Ich związek rozwijał się szybko i romantycznie. Przez kolejne lata Garner i Foley pojawiali się razem na czerwonym dywanie, zawsze uśmiechnięci, zakochani i - jak się wydawało - nierozłączni. Byli postrzegani jako para idealna: młodzi, piękni i ambitni.
W 2000 roku pobrali się, a w tym samym czasie kariera Garner zaczęła nabierać tempa. Swoją premierę miał serial "Agentka o stu twarzach", który uczynił z niej wielką gwiazdę. Jednak intensywny tryb życia w Hollywood nie sprzyjał budowaniu trwałych relacji.
Plotki o problemach w związku pojawiły się, gdy Garner samotnie zjawiła się na gali Oscarów. Dokumenty rozwodowe pokazały, że rozstali się dokładnie 23 marca 2003 roku. W oświadczeniach powołali się na "różnice nie do pogodzenia". Sama aktorka w późniejszych wywiadach często wskazywała, że jednym z głównych powodów była młodość i presja otoczenia.
"To brzmi jak banał, ale naprawdę byliśmy ofiarami Hollywood. [...] Wszystko jest tutaj przyspieszone - to życie na szybkim pasie, a jeśli coś nie działa, uważa się, że najlepiej to zakończyć bez większego zastanowienia. Gdybyśmy mieszkali tam, gdzie się wychowałam [Zachodnia Wirginia], prawdopodobnie nadal bylibyśmy razem" - mówiła "InStyle" w 2004 roku.
Scott Foley również zabrał głos po rozstaniu, mówiąc w "TV Guide": "Jennifer stała się wielką gwiazdą i zasłużyła na wszystko, co dostała. Nie było żadnego innego związku, nie było żadnej niewierności, niczego. Ludzie się rozwodzą, wiesz?".
Rozstanie okazało się dla Garner doświadczeniem trudnym i bolesnym. Dopiero w 2012 roku przyznała w "The Sun", że żałuje pochopnego małżeństwa.
"Każdy osiąga dojrzałość w innym czasie. Chciałabym wiedzieć, że trzeba czekać ze ślubem, aż będę miała 30 lat lub więcej. Wyszłam za mąż, gdy miałam 26 lat i rozwód był dla mnie druzgocącym doświadczeniem. Myślałam, że statystyki rozwodowe nigdy mnie nie będą dotyczyć. Byłam załamana, gdy to się stało" - mówiła.

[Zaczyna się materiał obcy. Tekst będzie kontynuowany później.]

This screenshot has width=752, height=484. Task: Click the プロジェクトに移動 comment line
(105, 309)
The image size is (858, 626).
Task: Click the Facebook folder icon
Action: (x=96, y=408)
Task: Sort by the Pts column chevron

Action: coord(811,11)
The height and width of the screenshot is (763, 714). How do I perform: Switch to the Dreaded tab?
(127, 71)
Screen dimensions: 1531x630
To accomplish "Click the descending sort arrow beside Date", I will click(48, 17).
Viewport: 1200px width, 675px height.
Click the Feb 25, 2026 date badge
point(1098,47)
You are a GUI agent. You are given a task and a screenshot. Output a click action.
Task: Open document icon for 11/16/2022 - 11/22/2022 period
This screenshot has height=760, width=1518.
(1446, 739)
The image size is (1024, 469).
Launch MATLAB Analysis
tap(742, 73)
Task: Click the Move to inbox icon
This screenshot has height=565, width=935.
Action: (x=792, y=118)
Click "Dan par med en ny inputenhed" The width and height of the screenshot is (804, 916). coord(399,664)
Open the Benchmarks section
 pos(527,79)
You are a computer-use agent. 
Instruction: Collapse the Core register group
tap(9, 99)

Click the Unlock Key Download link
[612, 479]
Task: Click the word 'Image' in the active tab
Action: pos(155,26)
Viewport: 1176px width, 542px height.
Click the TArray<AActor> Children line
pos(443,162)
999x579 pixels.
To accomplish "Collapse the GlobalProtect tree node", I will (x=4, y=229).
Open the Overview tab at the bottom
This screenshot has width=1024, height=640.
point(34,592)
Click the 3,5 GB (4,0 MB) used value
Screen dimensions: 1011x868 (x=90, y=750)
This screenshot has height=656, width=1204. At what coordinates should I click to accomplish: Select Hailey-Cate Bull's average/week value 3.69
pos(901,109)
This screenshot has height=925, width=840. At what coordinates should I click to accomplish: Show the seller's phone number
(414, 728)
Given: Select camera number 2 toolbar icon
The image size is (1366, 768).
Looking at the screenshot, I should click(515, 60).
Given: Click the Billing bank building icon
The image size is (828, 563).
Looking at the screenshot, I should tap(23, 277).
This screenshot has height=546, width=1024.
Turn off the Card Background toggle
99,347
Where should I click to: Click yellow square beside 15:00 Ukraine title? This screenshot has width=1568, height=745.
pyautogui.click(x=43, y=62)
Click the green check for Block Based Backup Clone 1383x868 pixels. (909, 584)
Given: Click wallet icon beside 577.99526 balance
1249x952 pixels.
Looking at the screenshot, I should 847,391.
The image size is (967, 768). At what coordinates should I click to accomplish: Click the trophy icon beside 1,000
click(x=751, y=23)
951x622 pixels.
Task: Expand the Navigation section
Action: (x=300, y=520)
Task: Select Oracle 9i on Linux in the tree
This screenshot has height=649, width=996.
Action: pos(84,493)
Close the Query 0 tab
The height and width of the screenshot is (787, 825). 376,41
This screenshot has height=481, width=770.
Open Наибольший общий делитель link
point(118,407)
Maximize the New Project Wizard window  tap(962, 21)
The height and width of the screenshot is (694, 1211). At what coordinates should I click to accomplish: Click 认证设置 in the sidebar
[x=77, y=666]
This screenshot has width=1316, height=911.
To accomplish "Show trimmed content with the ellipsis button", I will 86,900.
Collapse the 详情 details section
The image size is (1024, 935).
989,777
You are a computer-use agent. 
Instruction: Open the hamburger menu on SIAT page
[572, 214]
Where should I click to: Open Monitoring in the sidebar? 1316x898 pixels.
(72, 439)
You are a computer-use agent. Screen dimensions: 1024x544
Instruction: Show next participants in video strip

Po rozstaniu Garner związała się z Michaelem Vartanem. Ich relacja trwała krótko, a prawdziwie medialnym związkiem okazał się ten z Benem Affleckiem. Para pobrała się w 2005 roku, doczekała się trójki dzieci i rozwiodła się w 2015 roku. Obecnie Garner spotyka się z biznesmenem Johnem Millerem, z którym pozostaje w nieformalnym związku od 2018 roku.
Scott Foley również odnalazł szczęście. W 2007 roku poślubił aktorkę Marikę Domińczyk, znaną m.in. z "Chirurgów", "40-letniego prawiczka" czy "Zabójczych umysłów". Para doczekała się trójki dzieci i uchodzi za jedno z bardziej stabilnych małżeństw w świecie show-biznesu.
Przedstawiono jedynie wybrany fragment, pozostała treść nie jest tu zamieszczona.